La bourgmestre de Blankenberge après l'émeute de ce week-end: "J'espère que ce n'est pas lié à un laxisme à Bruxelles"
Daphné Dumery, bourgmestre de la station balnéaire où des incidents ont eu lieu ce week-end, l'affirme : "Les francophones sont toujours les bienvenus !"

- Publié le 10-08-2020 à 12h45
- Mis à jour le 10-08-2020 à 21h18

La scène de l'émeute survenue à Blankenberge samedi dernier a fait le tour du monde. La réputation de cette station balnéaire fort prisée des francophones en a pris un sacré coup. "Ça fait mal, très mal" pour l'image de cette commune de la côte belge, précise d'emblée la bourgmestre N-VA Daphné Dumery qui a accepté, pour la DH, de revenir sur ces événements et leurs conséquences.

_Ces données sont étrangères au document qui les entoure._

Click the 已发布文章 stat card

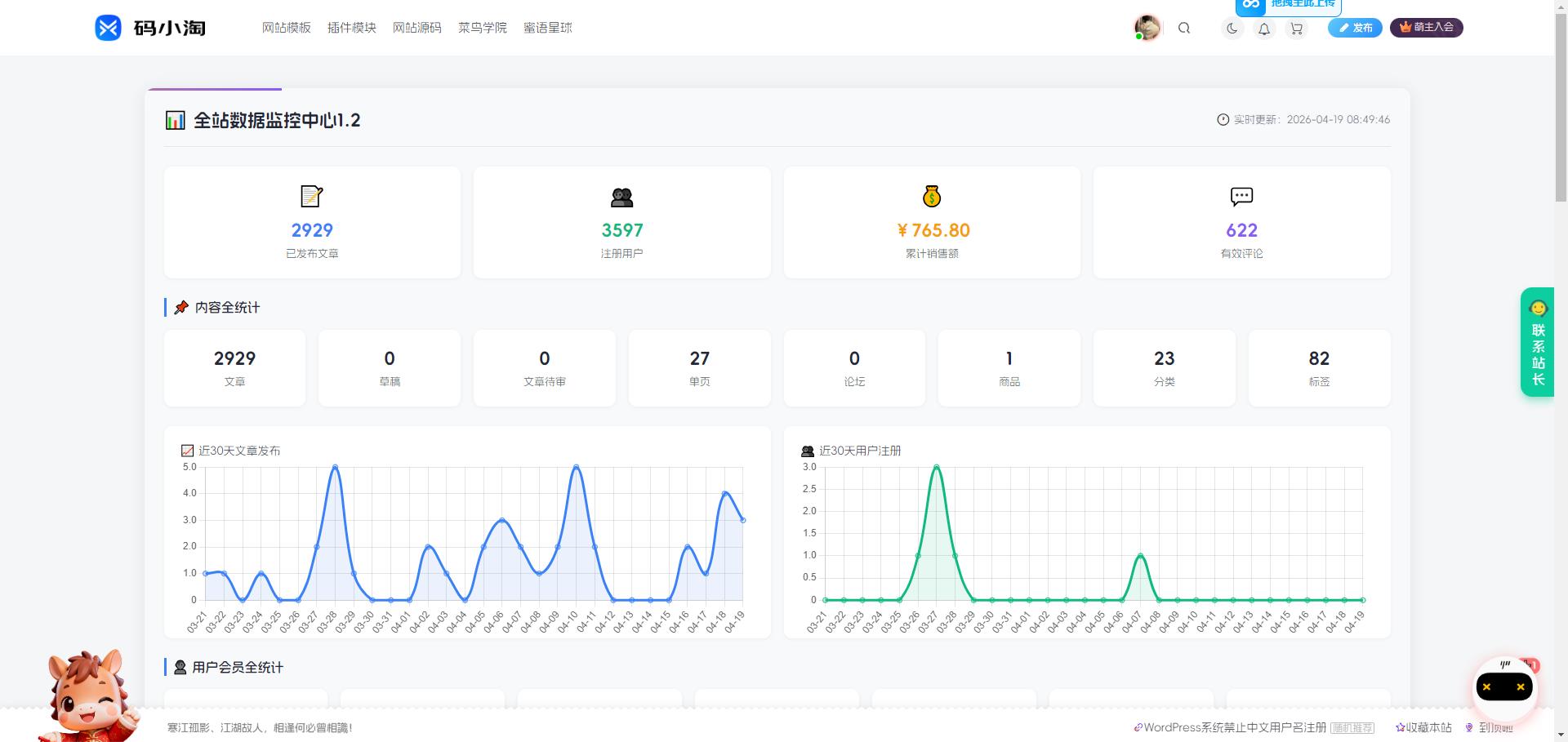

Des événements liés à l'origine bruxelloise des protagonistes ? "Il y a eu 20 personnes arrêtées, toutes provenaient de Bruxelles et alentours, c'est un fait. De là à dire que nous avons toujours des problèmes avec des Bruxellois, je ne dirais pas, non. C'est une minorité", insiste la bourgmestre avant de préciser que cette émeute est sans doute liée aussi à la consommation des jeunes. "La police m'a dit que les jeunes concernés avaient probablement bu et pris de la drogue. Un très mauvais cocktail".

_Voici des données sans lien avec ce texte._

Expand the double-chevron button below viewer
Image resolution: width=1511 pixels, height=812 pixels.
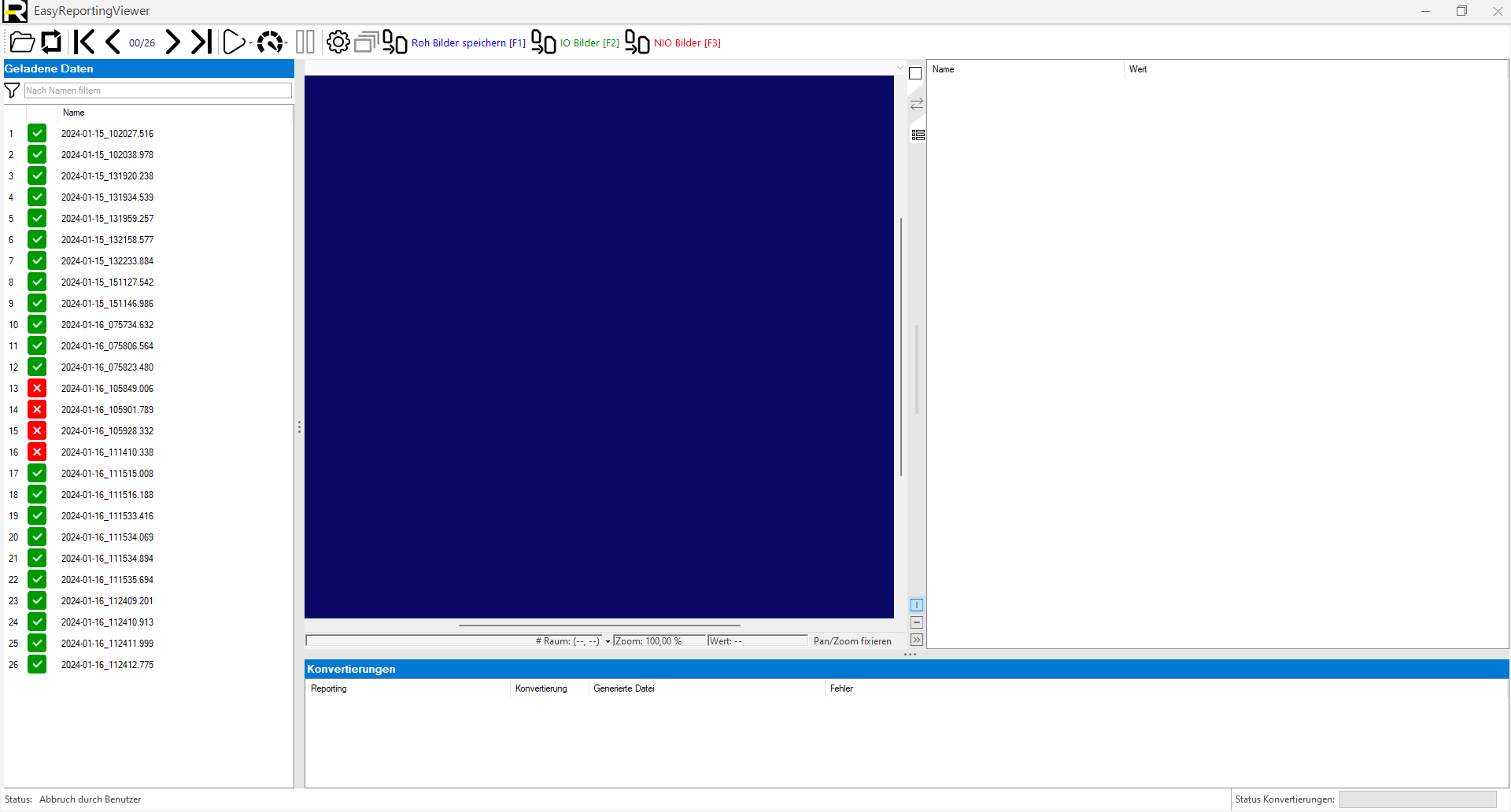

Et Daphné Dumery espère bien voir ces jeunes être sanctionnés par la justice. "Il faut un signal, c'est évident ! J'espère que leur comportement n'est pas lié au laxisme à Bruxelles Et je ne parle pas ici de la police bien sûr, qui elle, fait tout son possible. J'espère vraiment qu'on ne trouve pas cela normal à Bruxelles parce qu'on ne peut pas accepter cela, ni ici, ni ailleurs dans le pays !"
Exit les francophones désormais à Blankenberge ? "Pas du tout !" s'exclame-t-elle. "Pour moi, les francophones, et tous, sont toujours les bienvenus. D'habitude, nous avons des jeunes éduqués, polis, avec des valeurs. Là, nous assistons cet été à une nouvelle vague de touristes. C'est valable pour les autres stations aussi".
Pourquoi avoir voulu dès lors interdire les trains dimanche à la suite des événements ? "Parce que le problème vient de là ! Il a été convenu avec la SNCB de limiter le nombre de personnes cet été, à savoir de ne pas autoriser la surcapacité dans les trains comme cela se faisait les saisons précédentes. Sauf que, dans la réalité, cela n'est pas respecté. J'ai eu des contacts avec la SNCB et on m'a répondu qu'avec deux contrôleurs pour un train surchargé, c'est impossible de contrôler ce nombre. Alors j'ai pris contact avec les autorités fédérales et là, on me renvoie vers la SNCB. Mais moi, je n'ai pas à subir le ping-pong entre les deux. Je dois gérer la situation au mieux ! Nous, les bourgmestres de la côte, nous avons tout fait pour que cet été se déroule au mieux. Nous avons établi des plans, nous avons investi dans du matériel, etc. Mais au final, on ne peut pas être seuls dans le combat" regrette celle qui se sent quelque peu abandonnée. "J'ai eu des contacts avec Pieter De Crem qui m'a proposé du renfort policier ce dimanche. C'est très bien mais, pour les jours à venir, je ne sais pas du tout comment cela va se dérouler. Oui, nous sommes inquiets et c'est bien normal", termine la bourgmestre de Blankenberge.